Enfin un président fédérateur : Macron réussit enfin à unir les Français, tous contre lui à 89%
Publié le 3.11.2025 à 00h09 – Par Clara Lefevre – Temps de lecture 4 mn
Le macronisme, science exacte : 11% d’adhésion, 89% de thérapie nationale
Macron réussit enfin à unir les Français : tous contre lui
À 11% d’approbation, il devient malgré lui le plus grand facteur de cohésion nationale : une population entière d’accord pour ne plus l’écouter.
Cher Manu,
Désolé pour le tutoiement, mais à 11% de satisfaits, il semble déplacé de continuer à se parler comme à Versailles. À ce niveau de popularité, on n’est plus dans la cour des grands, mais au club des philatélistes moldaves, section “nostalgie du premier mandat”.

Te voici donc, Manu, désormais simple piéton de ta propre chute. Jadis, tu marchais sur les eaux, messie autoproclamé du “nouveau monde”. Aujourd’hui, tu barbotes dans une flaque d’électeurs déboussolés, les chaussures pleines d’ego mouillé. L’ancien banquier de l’espoir est devenu le trésorier de la faillite politique. Ironie du sort : toi qui donnais des leçons de traversée aux chômeurs, te voilà à ton tour de l’autre côté de la rue, en train de guetter une offre de reconversion médiatique.
Ah, ces 11% qui te soutiennent encore ! Ces âmes héroïques, plantées dans la tempête, jurant que “c’était mieux avant”, pendant que le pays tout entier aiguise les piques pour le prochain bûcher électoral. On les imagine, pauvres soldats du crépuscule, récitant des psaumes en ton honneur autour d’un feu de sondages carbonisés.

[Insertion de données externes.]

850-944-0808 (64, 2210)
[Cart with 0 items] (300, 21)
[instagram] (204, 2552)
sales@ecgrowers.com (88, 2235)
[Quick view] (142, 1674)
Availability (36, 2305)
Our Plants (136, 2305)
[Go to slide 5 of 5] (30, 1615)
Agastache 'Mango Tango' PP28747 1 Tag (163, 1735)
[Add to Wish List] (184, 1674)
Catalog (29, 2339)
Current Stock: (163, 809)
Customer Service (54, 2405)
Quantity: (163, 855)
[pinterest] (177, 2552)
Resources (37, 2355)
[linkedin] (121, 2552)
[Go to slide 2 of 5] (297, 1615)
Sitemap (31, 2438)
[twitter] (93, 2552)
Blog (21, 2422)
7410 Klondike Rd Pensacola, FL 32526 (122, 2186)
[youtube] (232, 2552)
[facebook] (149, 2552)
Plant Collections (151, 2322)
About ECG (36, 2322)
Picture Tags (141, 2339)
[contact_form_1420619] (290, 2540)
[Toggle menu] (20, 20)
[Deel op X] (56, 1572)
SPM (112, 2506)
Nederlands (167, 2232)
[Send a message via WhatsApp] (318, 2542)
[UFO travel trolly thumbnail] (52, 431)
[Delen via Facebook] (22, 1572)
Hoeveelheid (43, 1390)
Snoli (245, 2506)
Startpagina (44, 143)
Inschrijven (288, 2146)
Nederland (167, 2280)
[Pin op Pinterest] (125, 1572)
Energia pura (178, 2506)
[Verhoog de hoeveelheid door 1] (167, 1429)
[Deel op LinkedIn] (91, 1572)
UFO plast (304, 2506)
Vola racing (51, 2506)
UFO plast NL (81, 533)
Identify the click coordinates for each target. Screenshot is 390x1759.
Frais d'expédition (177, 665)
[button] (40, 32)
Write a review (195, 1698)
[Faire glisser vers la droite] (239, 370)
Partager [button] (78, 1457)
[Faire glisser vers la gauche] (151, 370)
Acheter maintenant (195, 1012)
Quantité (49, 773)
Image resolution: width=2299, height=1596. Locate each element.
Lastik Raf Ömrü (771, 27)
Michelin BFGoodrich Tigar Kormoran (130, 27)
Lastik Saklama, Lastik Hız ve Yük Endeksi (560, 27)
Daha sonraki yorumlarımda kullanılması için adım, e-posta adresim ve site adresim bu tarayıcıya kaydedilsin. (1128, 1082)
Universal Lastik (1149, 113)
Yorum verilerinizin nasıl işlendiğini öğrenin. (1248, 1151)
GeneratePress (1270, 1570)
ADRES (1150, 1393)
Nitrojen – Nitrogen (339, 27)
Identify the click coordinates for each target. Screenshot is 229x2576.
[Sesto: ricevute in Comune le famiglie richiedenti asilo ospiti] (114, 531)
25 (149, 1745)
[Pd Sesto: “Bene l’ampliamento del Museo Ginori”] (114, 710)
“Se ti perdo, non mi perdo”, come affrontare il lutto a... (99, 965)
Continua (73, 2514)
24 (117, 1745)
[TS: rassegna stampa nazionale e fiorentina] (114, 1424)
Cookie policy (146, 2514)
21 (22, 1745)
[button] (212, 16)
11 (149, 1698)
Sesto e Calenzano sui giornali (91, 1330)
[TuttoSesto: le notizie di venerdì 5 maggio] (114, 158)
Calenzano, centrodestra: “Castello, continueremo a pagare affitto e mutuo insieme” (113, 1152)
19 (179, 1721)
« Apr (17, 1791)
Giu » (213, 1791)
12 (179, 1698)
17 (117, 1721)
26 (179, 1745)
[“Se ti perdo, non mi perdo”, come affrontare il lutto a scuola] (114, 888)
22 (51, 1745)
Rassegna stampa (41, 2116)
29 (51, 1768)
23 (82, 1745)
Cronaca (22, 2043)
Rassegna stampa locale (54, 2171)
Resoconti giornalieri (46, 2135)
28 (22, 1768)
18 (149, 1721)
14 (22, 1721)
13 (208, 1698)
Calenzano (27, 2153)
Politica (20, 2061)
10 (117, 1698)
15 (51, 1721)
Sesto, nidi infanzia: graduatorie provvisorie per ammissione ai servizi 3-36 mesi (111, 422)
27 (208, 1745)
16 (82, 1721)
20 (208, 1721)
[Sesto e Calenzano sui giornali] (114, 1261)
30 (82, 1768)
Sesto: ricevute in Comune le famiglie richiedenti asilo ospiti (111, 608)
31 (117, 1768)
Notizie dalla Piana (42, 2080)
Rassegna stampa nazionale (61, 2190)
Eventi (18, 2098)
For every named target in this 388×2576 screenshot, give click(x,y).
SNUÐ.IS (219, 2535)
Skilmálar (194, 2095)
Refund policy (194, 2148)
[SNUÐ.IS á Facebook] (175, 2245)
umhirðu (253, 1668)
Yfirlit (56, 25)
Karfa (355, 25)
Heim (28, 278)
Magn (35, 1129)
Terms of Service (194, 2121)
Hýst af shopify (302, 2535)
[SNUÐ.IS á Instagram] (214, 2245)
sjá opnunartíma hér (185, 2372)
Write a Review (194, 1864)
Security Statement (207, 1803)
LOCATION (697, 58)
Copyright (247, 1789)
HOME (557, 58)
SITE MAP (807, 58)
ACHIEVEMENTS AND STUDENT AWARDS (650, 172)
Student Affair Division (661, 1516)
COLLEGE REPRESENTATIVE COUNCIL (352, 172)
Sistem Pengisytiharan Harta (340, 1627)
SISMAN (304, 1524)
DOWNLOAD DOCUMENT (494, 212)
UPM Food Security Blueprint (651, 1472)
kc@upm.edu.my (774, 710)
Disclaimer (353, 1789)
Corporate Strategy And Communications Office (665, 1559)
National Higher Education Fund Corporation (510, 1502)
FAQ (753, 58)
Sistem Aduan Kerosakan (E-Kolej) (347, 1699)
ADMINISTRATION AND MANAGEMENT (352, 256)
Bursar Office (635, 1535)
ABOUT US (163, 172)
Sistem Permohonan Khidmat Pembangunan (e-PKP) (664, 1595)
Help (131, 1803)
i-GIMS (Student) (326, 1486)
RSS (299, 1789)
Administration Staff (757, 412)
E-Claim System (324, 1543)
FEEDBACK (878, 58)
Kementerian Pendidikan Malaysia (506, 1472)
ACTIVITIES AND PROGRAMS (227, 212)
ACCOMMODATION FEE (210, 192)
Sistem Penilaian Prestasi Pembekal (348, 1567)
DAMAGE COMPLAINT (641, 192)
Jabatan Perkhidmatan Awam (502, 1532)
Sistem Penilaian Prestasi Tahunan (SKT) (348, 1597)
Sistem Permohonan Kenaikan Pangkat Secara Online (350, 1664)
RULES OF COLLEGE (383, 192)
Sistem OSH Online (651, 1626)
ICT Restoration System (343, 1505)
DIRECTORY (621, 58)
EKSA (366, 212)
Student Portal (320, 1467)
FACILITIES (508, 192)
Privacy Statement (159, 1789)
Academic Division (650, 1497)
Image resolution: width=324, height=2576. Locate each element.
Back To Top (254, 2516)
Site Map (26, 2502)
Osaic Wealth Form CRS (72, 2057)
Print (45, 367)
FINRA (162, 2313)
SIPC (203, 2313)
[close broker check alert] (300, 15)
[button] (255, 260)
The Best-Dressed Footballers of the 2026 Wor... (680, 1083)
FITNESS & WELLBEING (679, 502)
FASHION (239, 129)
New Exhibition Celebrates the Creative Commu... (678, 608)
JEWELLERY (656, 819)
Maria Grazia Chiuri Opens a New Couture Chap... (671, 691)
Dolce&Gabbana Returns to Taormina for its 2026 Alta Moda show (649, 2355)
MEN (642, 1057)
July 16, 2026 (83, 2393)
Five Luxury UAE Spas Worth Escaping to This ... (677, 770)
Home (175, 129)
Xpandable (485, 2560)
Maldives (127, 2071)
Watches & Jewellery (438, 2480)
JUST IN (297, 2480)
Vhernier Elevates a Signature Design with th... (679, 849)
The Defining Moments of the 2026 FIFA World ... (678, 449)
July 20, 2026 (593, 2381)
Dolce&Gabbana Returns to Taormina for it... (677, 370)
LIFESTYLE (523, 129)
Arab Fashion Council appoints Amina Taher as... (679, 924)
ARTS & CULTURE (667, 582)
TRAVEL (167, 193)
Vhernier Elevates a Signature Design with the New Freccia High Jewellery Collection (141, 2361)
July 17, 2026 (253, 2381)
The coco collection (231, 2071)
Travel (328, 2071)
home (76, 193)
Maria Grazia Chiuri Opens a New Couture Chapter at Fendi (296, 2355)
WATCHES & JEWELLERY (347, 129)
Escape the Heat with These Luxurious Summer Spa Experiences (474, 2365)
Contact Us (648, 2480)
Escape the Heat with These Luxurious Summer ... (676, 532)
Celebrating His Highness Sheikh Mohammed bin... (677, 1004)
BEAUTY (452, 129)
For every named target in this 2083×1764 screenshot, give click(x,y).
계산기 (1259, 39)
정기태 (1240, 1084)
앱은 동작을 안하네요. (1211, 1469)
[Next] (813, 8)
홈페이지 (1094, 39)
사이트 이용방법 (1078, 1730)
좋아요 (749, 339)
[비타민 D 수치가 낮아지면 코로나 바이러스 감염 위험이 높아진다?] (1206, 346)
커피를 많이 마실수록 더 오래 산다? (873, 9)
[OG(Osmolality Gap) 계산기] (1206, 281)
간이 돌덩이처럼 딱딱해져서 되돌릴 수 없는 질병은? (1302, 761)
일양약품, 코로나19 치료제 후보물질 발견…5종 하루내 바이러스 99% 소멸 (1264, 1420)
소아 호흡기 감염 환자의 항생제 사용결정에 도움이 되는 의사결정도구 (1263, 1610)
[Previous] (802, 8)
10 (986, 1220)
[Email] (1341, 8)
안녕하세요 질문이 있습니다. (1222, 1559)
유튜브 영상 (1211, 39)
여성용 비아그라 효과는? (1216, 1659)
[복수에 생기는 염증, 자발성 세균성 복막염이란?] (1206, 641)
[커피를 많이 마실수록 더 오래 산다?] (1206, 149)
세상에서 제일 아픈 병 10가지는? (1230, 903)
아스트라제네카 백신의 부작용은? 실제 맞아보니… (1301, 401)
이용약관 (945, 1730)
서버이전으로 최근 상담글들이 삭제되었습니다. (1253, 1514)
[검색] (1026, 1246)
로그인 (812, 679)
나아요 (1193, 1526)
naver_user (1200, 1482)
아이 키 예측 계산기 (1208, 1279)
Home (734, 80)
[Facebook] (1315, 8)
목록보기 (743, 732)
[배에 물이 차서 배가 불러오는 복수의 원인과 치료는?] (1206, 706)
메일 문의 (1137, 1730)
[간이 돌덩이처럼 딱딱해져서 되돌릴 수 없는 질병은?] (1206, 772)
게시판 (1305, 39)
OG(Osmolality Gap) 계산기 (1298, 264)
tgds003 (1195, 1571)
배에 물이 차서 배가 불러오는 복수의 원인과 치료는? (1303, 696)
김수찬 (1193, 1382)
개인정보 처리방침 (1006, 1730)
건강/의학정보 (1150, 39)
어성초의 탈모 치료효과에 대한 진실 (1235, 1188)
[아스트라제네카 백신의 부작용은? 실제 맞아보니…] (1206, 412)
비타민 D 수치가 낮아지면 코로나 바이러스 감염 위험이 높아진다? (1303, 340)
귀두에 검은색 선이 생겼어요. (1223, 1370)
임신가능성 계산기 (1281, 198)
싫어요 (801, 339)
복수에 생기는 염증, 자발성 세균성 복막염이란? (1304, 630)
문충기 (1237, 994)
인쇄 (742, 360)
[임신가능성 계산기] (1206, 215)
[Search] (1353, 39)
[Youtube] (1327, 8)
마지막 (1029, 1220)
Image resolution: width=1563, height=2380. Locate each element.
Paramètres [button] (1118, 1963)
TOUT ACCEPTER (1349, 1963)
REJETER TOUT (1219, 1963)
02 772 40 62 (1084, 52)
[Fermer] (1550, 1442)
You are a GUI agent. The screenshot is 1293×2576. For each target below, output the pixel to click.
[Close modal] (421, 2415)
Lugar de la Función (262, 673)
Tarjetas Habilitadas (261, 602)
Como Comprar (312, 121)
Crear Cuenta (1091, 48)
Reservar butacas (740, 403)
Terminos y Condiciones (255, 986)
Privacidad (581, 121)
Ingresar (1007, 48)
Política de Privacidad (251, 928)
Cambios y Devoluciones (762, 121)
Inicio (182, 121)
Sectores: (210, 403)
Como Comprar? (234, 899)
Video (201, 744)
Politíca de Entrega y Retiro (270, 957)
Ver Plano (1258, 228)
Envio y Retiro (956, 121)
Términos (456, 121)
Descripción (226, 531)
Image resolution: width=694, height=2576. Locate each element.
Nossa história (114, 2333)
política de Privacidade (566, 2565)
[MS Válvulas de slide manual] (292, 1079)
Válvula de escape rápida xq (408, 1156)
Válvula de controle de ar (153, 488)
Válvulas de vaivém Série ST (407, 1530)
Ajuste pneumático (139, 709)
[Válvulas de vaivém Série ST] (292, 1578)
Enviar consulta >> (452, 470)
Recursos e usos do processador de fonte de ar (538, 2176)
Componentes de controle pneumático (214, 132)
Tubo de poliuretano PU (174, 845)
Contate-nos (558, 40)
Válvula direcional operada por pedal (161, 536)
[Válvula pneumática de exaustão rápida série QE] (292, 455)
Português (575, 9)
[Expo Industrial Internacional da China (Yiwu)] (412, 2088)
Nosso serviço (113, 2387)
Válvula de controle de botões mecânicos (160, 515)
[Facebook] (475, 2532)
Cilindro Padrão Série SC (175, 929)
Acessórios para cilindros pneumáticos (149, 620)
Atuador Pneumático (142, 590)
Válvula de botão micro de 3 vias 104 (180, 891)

Et surtout, à l’étranger, évite de te vanter. À ce niveau de cote, on n’est plus un chef d’État : on est un figurant pour “Danse avec les loups”, version technocratique. Mais ne t’afflige pas trop, Manu : l’impopularité, c’est un art délicat. Et dans cette discipline, tu es déjà un prodige. Une œuvre vivante en chute libre, exposée dans le musée permanent du désaveu national.
Te voilà donc réduit à jouer du pipeau pour un auditoire sourd. Le virtuose du “en même temps” cherche encore la bonne partition, mais l’orchestre a déserté et les violons se sont transformés en casseroles. Tu tentes quelques notes de soliste dans le brouhaha, mais la France, lassée, tourne la page et ferme le livret.
Tu parlais de marche, mais c’est désormais un clapotis. Tes discours s’égrènent comme des slogans fanés d’un marketing en liquidation, tes promesses s’envolent comme des ballons d’hélium percés par la réalité. Tu te rêvais Jupiter, mais on t’a trouvé plus proche d’un astéroïde errant, percutant le bon sens à intervalles réguliers.
La République, fatiguée, t’observe avec une indulgence lasse, celle qu’on réserve aux illusionnistes qui ont raté leur tour de magie. Même les communicants en chef ont rangé leurs PowerPoint et leurs superlatifs. Le produit ne se vend plus, le storytelling s’étouffe, la marque “Emmanuel Macron” est en fin de série, soldée sur le marché des ambitions gaspillées.
Et au fond, c’est presque attendrissant. Toi qui voulais incarner la modernité, te voilà comme ces vieux magnétoscopes qui insistent à avaler la bande. Le monde avance, mais ton logiciel cale. “Start-up nation”, disais-tu ? Elle a crashé. “Grandeur de la France” ? Elle attend toujours la mise à jour.
Mais console-toi, Manu. Tu resteras dans les livres, pas ceux des héros, mais dans le chapitre sur la vanité politique, entre Louis XVI et les PowerPoint d’En Marche. Les historiens t’étudieront pour comprendre comment un homme qui se prenait pour Prométhée a fini carbonisé par sa propre flamme.
Car au bout du compte, ton plus grand exploit, c’est d’avoir transformé un peuple rétif en jury unanime : tout le monde t’aime à 11%. Ce n’est pas une chute, c’est une performance.